Start of RECORD EXCERPTS

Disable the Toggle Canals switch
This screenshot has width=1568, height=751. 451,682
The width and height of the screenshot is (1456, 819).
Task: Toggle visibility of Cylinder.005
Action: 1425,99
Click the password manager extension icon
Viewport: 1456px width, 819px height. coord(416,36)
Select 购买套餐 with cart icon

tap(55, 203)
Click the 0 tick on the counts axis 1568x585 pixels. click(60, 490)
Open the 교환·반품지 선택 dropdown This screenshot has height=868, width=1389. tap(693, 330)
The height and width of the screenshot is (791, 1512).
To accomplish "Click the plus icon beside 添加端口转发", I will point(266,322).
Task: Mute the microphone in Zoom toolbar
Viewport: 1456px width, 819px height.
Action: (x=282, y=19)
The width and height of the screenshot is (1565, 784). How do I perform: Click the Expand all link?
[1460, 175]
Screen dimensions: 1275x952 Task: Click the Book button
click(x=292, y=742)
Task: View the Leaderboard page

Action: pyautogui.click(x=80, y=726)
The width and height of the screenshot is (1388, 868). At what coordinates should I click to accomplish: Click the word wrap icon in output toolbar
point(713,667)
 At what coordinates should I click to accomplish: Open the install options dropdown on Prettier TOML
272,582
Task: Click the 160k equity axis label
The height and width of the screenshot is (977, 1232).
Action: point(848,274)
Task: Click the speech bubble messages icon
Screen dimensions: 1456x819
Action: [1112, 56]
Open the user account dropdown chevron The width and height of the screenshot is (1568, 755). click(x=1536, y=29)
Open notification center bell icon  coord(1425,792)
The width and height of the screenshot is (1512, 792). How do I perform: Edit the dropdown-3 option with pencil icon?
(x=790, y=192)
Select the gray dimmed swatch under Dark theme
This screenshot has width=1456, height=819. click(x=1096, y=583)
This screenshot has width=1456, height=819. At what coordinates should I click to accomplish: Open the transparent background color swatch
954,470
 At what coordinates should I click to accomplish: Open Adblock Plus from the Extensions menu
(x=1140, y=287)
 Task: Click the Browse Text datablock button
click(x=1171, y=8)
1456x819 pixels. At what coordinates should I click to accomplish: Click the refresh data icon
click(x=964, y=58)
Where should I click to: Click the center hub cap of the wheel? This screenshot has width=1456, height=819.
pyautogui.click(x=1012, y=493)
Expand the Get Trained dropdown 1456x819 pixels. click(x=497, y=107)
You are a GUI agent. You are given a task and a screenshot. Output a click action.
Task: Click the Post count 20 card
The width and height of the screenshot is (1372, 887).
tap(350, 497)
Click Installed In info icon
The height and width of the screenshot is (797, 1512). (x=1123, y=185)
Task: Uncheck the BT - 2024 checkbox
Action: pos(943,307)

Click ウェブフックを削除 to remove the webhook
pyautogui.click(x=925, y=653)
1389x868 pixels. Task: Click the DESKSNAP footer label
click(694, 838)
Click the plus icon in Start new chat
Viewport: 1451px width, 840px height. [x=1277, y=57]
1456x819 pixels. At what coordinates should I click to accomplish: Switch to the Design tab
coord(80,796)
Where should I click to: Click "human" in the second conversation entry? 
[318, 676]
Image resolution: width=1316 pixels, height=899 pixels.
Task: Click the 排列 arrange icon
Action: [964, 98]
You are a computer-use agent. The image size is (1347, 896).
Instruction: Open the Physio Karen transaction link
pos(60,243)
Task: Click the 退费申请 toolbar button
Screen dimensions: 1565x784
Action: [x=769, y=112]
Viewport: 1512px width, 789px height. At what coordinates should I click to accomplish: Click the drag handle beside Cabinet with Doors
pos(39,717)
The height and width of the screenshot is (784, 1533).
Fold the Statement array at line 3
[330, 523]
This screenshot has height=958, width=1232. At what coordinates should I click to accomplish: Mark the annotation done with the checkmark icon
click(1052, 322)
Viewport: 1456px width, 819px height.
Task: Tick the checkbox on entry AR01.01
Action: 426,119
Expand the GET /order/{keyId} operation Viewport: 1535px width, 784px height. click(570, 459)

End of RECORD EXCERPTS

EXERCISE>
The records must be given again in full, exactly as shown.

RESPONSE AREA>
Disable the Toggle Canals switch
This screenshot has width=1568, height=751. 451,682
The width and height of the screenshot is (1456, 819).
Task: Toggle visibility of Cylinder.005
Action: 1425,99
Click the password manager extension icon
Viewport: 1456px width, 819px height. coord(416,36)
Select 购买套餐 with cart icon

tap(55, 203)
Click the 0 tick on the counts axis 1568x585 pixels. click(60, 490)
Open the 교환·반품지 선택 dropdown This screenshot has height=868, width=1389. tap(693, 330)
The height and width of the screenshot is (791, 1512).
To accomplish "Click the plus icon beside 添加端口转发", I will point(266,322).
Task: Mute the microphone in Zoom toolbar
Viewport: 1456px width, 819px height.
Action: (x=282, y=19)
The width and height of the screenshot is (1565, 784). How do I perform: Click the Expand all link?
[1460, 175]
Screen dimensions: 1275x952 Task: Click the Book button
click(x=292, y=742)
Task: View the Leaderboard page

Action: pyautogui.click(x=80, y=726)
The width and height of the screenshot is (1388, 868). At what coordinates should I click to accomplish: Click the word wrap icon in output toolbar
point(713,667)
 At what coordinates should I click to accomplish: Open the install options dropdown on Prettier TOML
272,582
Task: Click the 160k equity axis label
The height and width of the screenshot is (977, 1232).
Action: point(848,274)
Task: Click the speech bubble messages icon
Screen dimensions: 1456x819
Action: [1112, 56]
Open the user account dropdown chevron The width and height of the screenshot is (1568, 755). click(x=1536, y=29)
Open notification center bell icon  coord(1425,792)
The width and height of the screenshot is (1512, 792). How do I perform: Edit the dropdown-3 option with pencil icon?
(x=790, y=192)
Select the gray dimmed swatch under Dark theme
This screenshot has width=1456, height=819. click(x=1096, y=583)
This screenshot has width=1456, height=819. At what coordinates should I click to accomplish: Open the transparent background color swatch
954,470
 At what coordinates should I click to accomplish: Open Adblock Plus from the Extensions menu
(x=1140, y=287)
 Task: Click the Browse Text datablock button
click(x=1171, y=8)
1456x819 pixels. At what coordinates should I click to accomplish: Click the refresh data icon
click(x=964, y=58)
Where should I click to: Click the center hub cap of the wheel? This screenshot has width=1456, height=819.
pyautogui.click(x=1012, y=493)
Expand the Get Trained dropdown 1456x819 pixels. click(x=497, y=107)
You are a GUI agent. You are given a task and a screenshot. Output a click action.
Task: Click the Post count 20 card
The width and height of the screenshot is (1372, 887).
tap(350, 497)
Click Installed In info icon
The height and width of the screenshot is (797, 1512). (x=1123, y=185)
Task: Uncheck the BT - 2024 checkbox
Action: pos(943,307)

Click ウェブフックを削除 to remove the webhook
pyautogui.click(x=925, y=653)
1389x868 pixels. Task: Click the DESKSNAP footer label
click(694, 838)
Click the plus icon in Start new chat
Viewport: 1451px width, 840px height. [x=1277, y=57]
1456x819 pixels. At what coordinates should I click to accomplish: Switch to the Design tab
coord(80,796)
Where should I click to: Click "human" in the second conversation entry? 
[318, 676]
Image resolution: width=1316 pixels, height=899 pixels.
Task: Click the 排列 arrange icon
Action: [964, 98]
You are a computer-use agent. The image size is (1347, 896).
Instruction: Open the Physio Karen transaction link
pos(60,243)
Task: Click the 退费申请 toolbar button
Screen dimensions: 1565x784
Action: [x=769, y=112]
Viewport: 1512px width, 789px height. At what coordinates should I click to accomplish: Click the drag handle beside Cabinet with Doors
pos(39,717)
The height and width of the screenshot is (784, 1533).
Fold the Statement array at line 3
[330, 523]
This screenshot has height=958, width=1232. At what coordinates should I click to accomplish: Mark the annotation done with the checkmark icon
click(1052, 322)
Viewport: 1456px width, 819px height.
Task: Tick the checkbox on entry AR01.01
Action: 426,119
Expand the GET /order/{keyId} operation Viewport: 1535px width, 784px height. click(570, 459)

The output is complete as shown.